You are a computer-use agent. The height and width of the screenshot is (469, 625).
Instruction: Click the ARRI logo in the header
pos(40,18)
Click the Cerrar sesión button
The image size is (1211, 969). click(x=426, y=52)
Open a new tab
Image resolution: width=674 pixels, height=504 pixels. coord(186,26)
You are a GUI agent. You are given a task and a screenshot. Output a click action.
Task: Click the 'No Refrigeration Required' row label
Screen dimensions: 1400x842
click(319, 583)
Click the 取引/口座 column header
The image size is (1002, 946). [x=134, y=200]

* * *

Beginning with the line that holds "Instruction: Click the", please give again each line exactly until the records end, and include that final line.

*Solved problem*:
Instruction: Click the ARRI logo in the header
pos(40,18)
Click the Cerrar sesión button
The image size is (1211, 969). click(x=426, y=52)
Open a new tab
Image resolution: width=674 pixels, height=504 pixels. coord(186,26)
You are a GUI agent. You are given a task and a screenshot. Output a click action.
Task: Click the 'No Refrigeration Required' row label
Screen dimensions: 1400x842
click(319, 583)
Click the 取引/口座 column header
The image size is (1002, 946). [x=134, y=200]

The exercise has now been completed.